**Records provided**:
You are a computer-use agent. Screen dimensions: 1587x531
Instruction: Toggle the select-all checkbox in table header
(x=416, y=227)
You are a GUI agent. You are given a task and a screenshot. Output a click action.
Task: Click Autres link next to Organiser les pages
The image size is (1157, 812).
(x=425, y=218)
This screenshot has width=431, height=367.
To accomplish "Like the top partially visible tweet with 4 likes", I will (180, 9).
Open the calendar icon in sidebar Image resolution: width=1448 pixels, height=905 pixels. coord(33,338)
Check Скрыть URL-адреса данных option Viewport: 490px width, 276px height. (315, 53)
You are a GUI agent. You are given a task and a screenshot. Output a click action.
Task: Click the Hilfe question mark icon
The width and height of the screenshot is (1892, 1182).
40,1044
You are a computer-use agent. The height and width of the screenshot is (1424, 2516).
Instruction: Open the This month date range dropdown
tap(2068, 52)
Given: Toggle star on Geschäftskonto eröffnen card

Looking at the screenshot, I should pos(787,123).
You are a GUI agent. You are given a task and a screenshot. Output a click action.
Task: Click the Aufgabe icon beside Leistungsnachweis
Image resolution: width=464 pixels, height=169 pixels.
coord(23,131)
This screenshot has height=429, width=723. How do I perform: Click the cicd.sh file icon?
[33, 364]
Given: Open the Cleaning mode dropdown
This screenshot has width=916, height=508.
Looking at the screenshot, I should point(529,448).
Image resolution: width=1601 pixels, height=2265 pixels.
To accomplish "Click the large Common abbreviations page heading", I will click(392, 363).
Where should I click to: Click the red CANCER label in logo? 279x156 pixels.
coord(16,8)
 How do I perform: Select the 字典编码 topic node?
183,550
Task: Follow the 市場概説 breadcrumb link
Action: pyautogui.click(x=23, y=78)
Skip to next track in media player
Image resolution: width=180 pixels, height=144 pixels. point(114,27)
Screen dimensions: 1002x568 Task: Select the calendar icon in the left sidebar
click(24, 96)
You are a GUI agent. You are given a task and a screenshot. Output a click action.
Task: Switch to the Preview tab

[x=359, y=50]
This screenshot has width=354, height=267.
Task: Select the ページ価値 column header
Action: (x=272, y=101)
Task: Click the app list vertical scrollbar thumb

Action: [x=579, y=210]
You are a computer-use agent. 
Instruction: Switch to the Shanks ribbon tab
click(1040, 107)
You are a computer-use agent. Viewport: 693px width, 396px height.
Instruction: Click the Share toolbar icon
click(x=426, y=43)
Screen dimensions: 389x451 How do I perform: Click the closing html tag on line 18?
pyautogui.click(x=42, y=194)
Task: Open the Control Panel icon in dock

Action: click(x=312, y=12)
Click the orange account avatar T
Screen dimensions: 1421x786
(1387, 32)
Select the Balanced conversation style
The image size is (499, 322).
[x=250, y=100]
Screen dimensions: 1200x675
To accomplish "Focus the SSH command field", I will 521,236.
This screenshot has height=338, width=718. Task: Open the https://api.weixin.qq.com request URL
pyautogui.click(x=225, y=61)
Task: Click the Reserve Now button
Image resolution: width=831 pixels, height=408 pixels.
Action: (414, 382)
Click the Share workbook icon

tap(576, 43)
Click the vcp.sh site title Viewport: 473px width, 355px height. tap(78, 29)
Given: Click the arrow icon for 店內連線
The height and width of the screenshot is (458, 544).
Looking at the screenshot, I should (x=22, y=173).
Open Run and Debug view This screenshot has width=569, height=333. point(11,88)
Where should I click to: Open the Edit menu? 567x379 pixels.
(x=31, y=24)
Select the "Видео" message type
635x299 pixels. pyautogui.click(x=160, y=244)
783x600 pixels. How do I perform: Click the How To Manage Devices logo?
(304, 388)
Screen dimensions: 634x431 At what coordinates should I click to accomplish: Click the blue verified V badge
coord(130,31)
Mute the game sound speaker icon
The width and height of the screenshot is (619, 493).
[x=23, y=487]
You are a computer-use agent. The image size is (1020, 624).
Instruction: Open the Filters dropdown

**Your instructions**: Retype every one of the lines above without changing a single character.

**Solved problem**:
You are a computer-use agent. Screen dimensions: 1587x531
Instruction: Toggle the select-all checkbox in table header
(x=416, y=227)
You are a GUI agent. You are given a task and a screenshot. Output a click action.
Task: Click Autres link next to Organiser les pages
The image size is (1157, 812).
(x=425, y=218)
This screenshot has width=431, height=367.
To accomplish "Like the top partially visible tweet with 4 likes", I will (180, 9).
Open the calendar icon in sidebar Image resolution: width=1448 pixels, height=905 pixels. coord(33,338)
Check Скрыть URL-адреса данных option Viewport: 490px width, 276px height. (315, 53)
You are a GUI agent. You are given a task and a screenshot. Output a click action.
Task: Click the Hilfe question mark icon
The width and height of the screenshot is (1892, 1182).
40,1044
You are a computer-use agent. The height and width of the screenshot is (1424, 2516).
Instruction: Open the This month date range dropdown
tap(2068, 52)
Given: Toggle star on Geschäftskonto eröffnen card

Looking at the screenshot, I should pos(787,123).
You are a GUI agent. You are given a task and a screenshot. Output a click action.
Task: Click the Aufgabe icon beside Leistungsnachweis
Image resolution: width=464 pixels, height=169 pixels.
coord(23,131)
This screenshot has height=429, width=723. How do I perform: Click the cicd.sh file icon?
[33, 364]
Given: Open the Cleaning mode dropdown
This screenshot has width=916, height=508.
Looking at the screenshot, I should point(529,448).
Image resolution: width=1601 pixels, height=2265 pixels.
To accomplish "Click the large Common abbreviations page heading", I will click(392, 363).
Where should I click to: Click the red CANCER label in logo? 279x156 pixels.
coord(16,8)
 How do I perform: Select the 字典编码 topic node?
183,550
Task: Follow the 市場概説 breadcrumb link
Action: pyautogui.click(x=23, y=78)
Skip to next track in media player
Image resolution: width=180 pixels, height=144 pixels. point(114,27)
Screen dimensions: 1002x568 Task: Select the calendar icon in the left sidebar
click(24, 96)
You are a GUI agent. You are given a task and a screenshot. Output a click action.
Task: Switch to the Preview tab

[x=359, y=50]
This screenshot has width=354, height=267.
Task: Select the ページ価値 column header
Action: (x=272, y=101)
Task: Click the app list vertical scrollbar thumb

Action: [x=579, y=210]
You are a computer-use agent. 
Instruction: Switch to the Shanks ribbon tab
click(1040, 107)
You are a computer-use agent. Viewport: 693px width, 396px height.
Instruction: Click the Share toolbar icon
click(x=426, y=43)
Screen dimensions: 389x451 How do I perform: Click the closing html tag on line 18?
pyautogui.click(x=42, y=194)
Task: Open the Control Panel icon in dock

Action: click(x=312, y=12)
Click the orange account avatar T
Screen dimensions: 1421x786
(1387, 32)
Select the Balanced conversation style
The image size is (499, 322).
[x=250, y=100]
Screen dimensions: 1200x675
To accomplish "Focus the SSH command field", I will 521,236.
This screenshot has height=338, width=718. Task: Open the https://api.weixin.qq.com request URL
pyautogui.click(x=225, y=61)
Task: Click the Reserve Now button
Image resolution: width=831 pixels, height=408 pixels.
Action: (414, 382)
Click the Share workbook icon

tap(576, 43)
Click the vcp.sh site title Viewport: 473px width, 355px height. tap(78, 29)
Given: Click the arrow icon for 店內連線
The height and width of the screenshot is (458, 544).
Looking at the screenshot, I should (x=22, y=173).
Open Run and Debug view This screenshot has width=569, height=333. point(11,88)
Where should I click to: Open the Edit menu? 567x379 pixels.
(x=31, y=24)
Select the "Видео" message type
635x299 pixels. pyautogui.click(x=160, y=244)
783x600 pixels. How do I perform: Click the How To Manage Devices logo?
(304, 388)
Screen dimensions: 634x431 At what coordinates should I click to accomplish: Click the blue verified V badge
coord(130,31)
Mute the game sound speaker icon
The width and height of the screenshot is (619, 493).
[x=23, y=487]
You are a computer-use agent. The image size is (1020, 624).
Instruction: Open the Filters dropdown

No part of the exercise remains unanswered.